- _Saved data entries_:
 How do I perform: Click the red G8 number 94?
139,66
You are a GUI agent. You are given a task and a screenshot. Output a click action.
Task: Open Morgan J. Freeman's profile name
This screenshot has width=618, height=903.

- _Exercise_:
Echo the lines from the one containing "You are a GUI" through the end of the lines, both ends included, with no changes.

- _Completed task_:
You are a GUI agent. You are given a task and a screenshot. Output a click action.
Task: Open Morgan J. Freeman's profile name
This screenshot has width=618, height=903.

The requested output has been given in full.